Zip Co Limited (ASX: ZIP)
Zip achieved an impressive FY24, with the company strengthening its core positions in key markets and delivering strong financial performance across metrics. Zip reported a record total transaction volume (TTV) of $10.1 billion, supported by four consecutive quarters of profitable growth, positive operating cash flows, and substantial revenue growth to $868.0 million. The company’s financial discipline and targeted growth strategy were reflected in a record cash EBTDA of $69.0 million. Early indications for FY25 are equally encouraging, as business momentum and customer loyalty continue to grow.
In FY24, Zip took decisive steps to simplify and solidify its financial foundation. Key actions included refinancing receivables facilities in ANZ and the Americas on more favourable terms, extinguishing all outstanding convertible notes, and raising $217.0 million in institutional equity to repay the company’s existing corporate debt facility and related exit fees. Additionally, a Share Placement Plan raised an extra $50.0 million, further enhancing liquidity. Zip also completed a Small Shareholder Sale Facility, streamlining its shareholder base in line with its simplification strategy. Risk management continues to be a priority for the Board, with FY24 investments aimed at aligning Zip’s risk practices with the company’s size and strategic focus. Notable steps included refining risk appetite statements, reviewing regional risk registers, and bolstering risk and compliance measures, particularly in cyber and data security.

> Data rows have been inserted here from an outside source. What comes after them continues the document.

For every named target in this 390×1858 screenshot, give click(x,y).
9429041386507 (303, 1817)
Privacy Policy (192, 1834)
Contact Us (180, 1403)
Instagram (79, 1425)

The strengthened balance sheet has positioned Zip as a self-sustaining business with no corporate debt, sufficient capital, and positive free operating cash flows to support future growth. Zip’s ongoing performance underscores its potential to continue enhancing experiences for customers, merchants, partners, and shareholders.

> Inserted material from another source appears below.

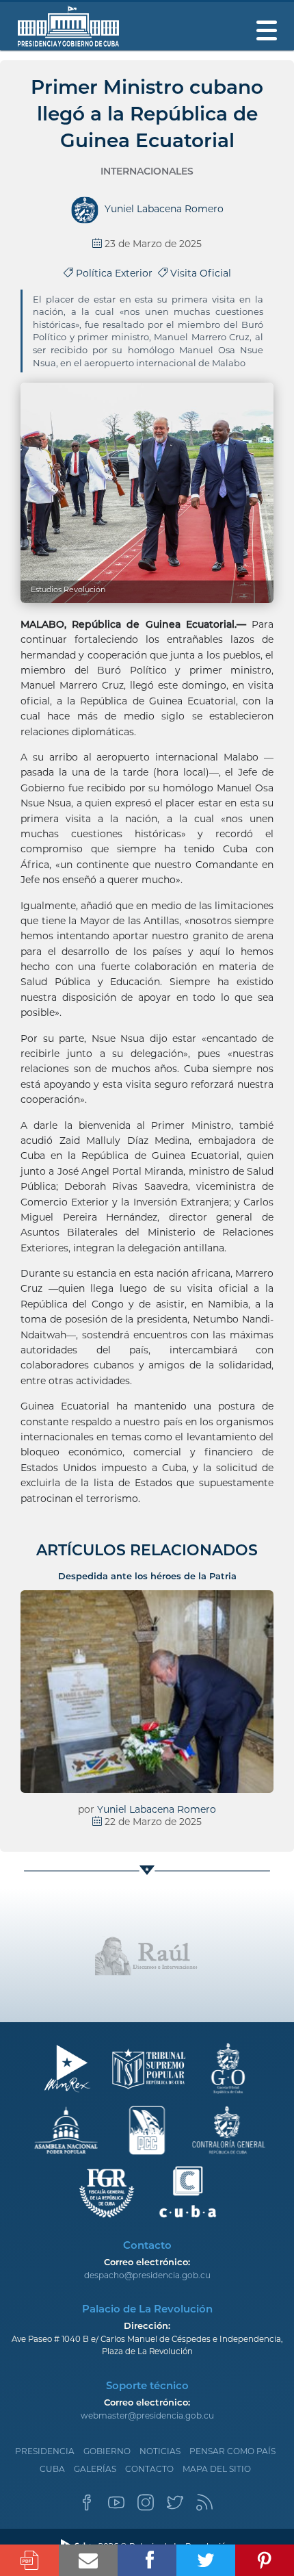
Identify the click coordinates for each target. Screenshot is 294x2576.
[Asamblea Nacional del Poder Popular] (66, 2130)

The U.S. business performed especially well, with TTV increasing by 42.8% and revenue up by 43.9% in the first quarter of FY25, driven by customer engagement in higher-margin channels such as the Zip App. In ANZ, strategic portfolio management drove the yield on receivables up to 19.2%, with an expanded excess spread of 6.9%, showcasing resilience and profitability amid high-interest rates. Looking forward, Zip remains focused on its FY25 priorities: growth and engagement, product innovation, and operational excellence. These pillars aim to further strengthen the company’s competitive positioning, optimize product offerings, and streamline operations. Zip’s robust balance sheet and disciplined risk management framework provide a solid foundation for sustainable expansion and long-term shareholder value creation as the company capitalizes on growth opportunities in a rapidly evolving market.